|
|
Courrier
| ||||||||||||||||
|
|
Au menu, une société violente, très violente D'entrée de jeu, une tête roule, tranchée d'un seul coup d'épée, et un corps est piétiné sans pitié par les sabots d'un puissant destrier. Le message est clair. Ce voyage dans le passé de la Dordogne du milieu du XIVe siècle annonce une époque marquée du sceau de la violence. Après l'ère des dinosaures, Michael Crichton s'est tourné vers la France et la Dordogne est devenue le décor de son nouveau roman, Prisonniers du temps. À son penchant pour le «dialogue scientifique» s'ajoute dans ce nouveau titre un dialogue historique sur les moeurs et les coutumes de la société à un moment précis, en 1357.

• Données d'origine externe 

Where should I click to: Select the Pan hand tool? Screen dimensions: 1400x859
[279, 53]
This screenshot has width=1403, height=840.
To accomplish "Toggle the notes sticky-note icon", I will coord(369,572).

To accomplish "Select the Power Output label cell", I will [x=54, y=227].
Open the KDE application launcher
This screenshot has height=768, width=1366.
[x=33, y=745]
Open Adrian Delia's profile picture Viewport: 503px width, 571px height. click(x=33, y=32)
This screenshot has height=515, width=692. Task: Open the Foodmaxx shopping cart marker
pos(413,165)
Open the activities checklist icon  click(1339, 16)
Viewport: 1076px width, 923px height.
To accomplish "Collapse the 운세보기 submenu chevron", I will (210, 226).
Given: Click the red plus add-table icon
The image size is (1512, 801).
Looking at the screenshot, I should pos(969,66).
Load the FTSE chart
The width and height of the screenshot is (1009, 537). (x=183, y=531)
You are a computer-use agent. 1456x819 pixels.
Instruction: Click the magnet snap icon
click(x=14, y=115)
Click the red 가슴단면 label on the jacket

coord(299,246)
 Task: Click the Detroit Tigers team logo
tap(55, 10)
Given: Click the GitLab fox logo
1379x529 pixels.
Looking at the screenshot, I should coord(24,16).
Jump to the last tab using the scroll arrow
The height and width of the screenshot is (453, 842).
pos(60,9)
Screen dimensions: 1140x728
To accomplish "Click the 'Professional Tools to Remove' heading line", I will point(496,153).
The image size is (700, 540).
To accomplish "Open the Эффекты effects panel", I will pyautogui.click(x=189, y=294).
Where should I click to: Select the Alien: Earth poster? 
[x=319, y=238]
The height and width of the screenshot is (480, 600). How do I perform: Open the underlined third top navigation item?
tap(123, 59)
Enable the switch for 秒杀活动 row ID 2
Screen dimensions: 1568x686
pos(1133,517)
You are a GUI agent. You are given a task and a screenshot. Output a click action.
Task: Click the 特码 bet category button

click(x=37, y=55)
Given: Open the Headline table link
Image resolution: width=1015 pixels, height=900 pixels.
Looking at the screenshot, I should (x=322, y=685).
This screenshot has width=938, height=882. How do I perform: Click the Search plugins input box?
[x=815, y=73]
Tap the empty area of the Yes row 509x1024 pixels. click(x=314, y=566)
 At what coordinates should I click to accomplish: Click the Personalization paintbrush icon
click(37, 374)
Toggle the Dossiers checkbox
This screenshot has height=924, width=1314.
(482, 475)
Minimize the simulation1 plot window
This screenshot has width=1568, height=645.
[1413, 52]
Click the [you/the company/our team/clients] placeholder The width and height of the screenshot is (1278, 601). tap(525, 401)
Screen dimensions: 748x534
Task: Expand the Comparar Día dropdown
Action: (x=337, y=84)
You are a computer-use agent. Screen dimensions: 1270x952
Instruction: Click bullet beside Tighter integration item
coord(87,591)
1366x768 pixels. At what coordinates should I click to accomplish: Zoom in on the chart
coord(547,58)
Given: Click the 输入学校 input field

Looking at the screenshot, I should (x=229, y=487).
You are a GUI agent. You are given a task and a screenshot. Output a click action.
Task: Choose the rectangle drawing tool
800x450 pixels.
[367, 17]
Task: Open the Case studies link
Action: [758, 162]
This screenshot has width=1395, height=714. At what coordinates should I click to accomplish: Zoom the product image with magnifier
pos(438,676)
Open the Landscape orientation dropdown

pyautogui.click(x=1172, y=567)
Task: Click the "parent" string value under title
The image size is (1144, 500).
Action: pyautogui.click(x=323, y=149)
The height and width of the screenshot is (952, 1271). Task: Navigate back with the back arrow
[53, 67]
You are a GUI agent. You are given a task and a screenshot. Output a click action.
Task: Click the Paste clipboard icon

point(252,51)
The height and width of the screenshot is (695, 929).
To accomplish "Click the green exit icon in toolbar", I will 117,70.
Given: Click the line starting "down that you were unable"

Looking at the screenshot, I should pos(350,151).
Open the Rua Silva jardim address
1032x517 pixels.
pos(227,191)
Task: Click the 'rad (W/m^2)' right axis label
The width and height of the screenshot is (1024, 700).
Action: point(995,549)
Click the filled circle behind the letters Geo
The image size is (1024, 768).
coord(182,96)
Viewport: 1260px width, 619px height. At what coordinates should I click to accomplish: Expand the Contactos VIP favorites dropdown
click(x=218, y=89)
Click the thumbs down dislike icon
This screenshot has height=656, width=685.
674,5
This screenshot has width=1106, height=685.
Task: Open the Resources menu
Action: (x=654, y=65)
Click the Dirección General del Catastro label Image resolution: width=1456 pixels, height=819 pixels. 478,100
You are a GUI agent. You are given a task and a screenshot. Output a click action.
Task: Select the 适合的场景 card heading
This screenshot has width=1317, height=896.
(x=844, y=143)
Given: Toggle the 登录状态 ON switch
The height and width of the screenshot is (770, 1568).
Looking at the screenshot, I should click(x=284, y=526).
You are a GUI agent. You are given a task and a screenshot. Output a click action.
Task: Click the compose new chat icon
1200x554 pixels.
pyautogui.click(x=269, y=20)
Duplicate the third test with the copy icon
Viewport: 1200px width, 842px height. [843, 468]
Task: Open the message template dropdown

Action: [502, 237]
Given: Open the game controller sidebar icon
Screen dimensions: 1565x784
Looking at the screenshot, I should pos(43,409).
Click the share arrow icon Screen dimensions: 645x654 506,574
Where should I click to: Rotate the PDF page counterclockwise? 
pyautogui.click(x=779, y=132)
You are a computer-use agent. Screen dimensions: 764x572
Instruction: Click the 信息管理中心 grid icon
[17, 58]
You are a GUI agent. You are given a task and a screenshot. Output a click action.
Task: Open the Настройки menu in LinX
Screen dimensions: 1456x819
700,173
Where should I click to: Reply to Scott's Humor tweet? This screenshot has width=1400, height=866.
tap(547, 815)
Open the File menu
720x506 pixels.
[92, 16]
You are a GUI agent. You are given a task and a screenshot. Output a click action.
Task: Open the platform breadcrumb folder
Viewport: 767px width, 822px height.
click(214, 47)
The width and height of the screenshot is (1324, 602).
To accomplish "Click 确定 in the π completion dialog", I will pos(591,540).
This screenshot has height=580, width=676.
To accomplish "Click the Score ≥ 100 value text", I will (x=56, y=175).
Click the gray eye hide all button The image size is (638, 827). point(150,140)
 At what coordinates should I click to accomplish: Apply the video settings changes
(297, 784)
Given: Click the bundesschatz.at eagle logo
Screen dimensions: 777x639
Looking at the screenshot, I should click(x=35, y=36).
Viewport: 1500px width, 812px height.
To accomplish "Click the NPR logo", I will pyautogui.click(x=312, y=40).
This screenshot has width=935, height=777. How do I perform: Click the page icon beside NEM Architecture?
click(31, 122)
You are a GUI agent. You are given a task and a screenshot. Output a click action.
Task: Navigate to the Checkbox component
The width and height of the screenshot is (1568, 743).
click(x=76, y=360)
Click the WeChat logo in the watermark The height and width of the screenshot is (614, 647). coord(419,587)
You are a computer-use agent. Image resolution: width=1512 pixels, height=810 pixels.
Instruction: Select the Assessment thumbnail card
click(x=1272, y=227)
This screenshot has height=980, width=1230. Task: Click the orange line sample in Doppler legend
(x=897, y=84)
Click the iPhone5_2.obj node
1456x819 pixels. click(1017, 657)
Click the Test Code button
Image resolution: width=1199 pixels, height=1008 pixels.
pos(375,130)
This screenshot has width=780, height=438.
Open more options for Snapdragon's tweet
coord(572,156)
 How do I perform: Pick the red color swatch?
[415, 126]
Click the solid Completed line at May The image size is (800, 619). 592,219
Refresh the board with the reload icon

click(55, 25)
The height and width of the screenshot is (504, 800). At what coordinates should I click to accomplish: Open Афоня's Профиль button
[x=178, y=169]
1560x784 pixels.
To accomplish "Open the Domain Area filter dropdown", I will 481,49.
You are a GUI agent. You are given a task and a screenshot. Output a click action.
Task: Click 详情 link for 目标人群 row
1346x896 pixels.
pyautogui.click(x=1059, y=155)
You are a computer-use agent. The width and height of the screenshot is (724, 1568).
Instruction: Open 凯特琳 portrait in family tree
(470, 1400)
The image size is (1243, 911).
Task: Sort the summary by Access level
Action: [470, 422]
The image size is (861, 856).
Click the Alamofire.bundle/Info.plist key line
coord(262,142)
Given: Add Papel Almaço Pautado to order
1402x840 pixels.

La guerre de Cent ans a déjà débuté et le lecteur assistera à une guerre locale, qui verra le défroqué Arnaud de Cervole, dit l'Archiprêtre, déloger le noble chevalier anglais Oliver de Vannes. Un mystérieux conseiller militaire permettra à Oliver de défendre avec ingéniosité son dernier retranchement, la forteresse de La Rocque. Mais un traître dévoilera à l'assaillant un passage secret qui lui permettra de pénétrer dans la place. Voilà la trame historique en place. Les protagonistes du roman de Crichton s'y glisseront grâce à la manipulation des trous dans l'écume quantique qui permet un accès au plurivers. Une petite explication ici s'impose. Le plurivers, c'est, selon une théorie scientifique, l'existence de plusieurs univers parallèles. Ainsi, on ne voyage pas dans le temps, on se déplace plutôt d'un univers à l'autre. Et les différents univers ne sont pas tous à la même époque. Un peu comme lorsque l'on saute d'une chaine télévisée à l'autre sur un même téléviseur. Les émissions ne sont pas toutes de la même époque. Au milieu de ce décor, Crichton dévoile à ses lecteurs un paysage violent, très violent, où existe peu de respect pour la vie humaine. Il tente aussi de détruire le mythe du chevalier au petit gabarit, nous montrant plutôt des combattants musclés, dans une forme physique exceptionnelle et qui chevauchent des destriers imposants. Coup d'oeil aussi sur l'environnement physique de cette époque, ses forêts denses, ses avancées techniques, sa mode vestimentaire, son hygiène et sa cuisine locale. Cette société, après tout, n'était pas que violence et montrait les signes avant-coureurs, autour de son moulin, de ce qu'allait devenir, 550 ans plus tard, la société moderne industrielle. Un véritable cours d'histoire de l'époque médiévale. À travers cet effort historique, qui s'appuie sur une imposante bibliographie dont Crichton donne un aperçu à la fin de son livre, l'auteur n'en suit pas moins la trame habituelle du roman à succès américain. Mise en situation, éclatement d'un problème sérieux, multiplication des difficultés et des rebondissements puis, finalement, dénouement du suspense.
S'il y a un reproche à faire à ce livre, c'est probablement cette multiplication trop exploitée des difficultés et des rebondissements. On a à un certain moment l'impression de se retrouver au milieu d'un scénario de télévision, genre Indiana Jones.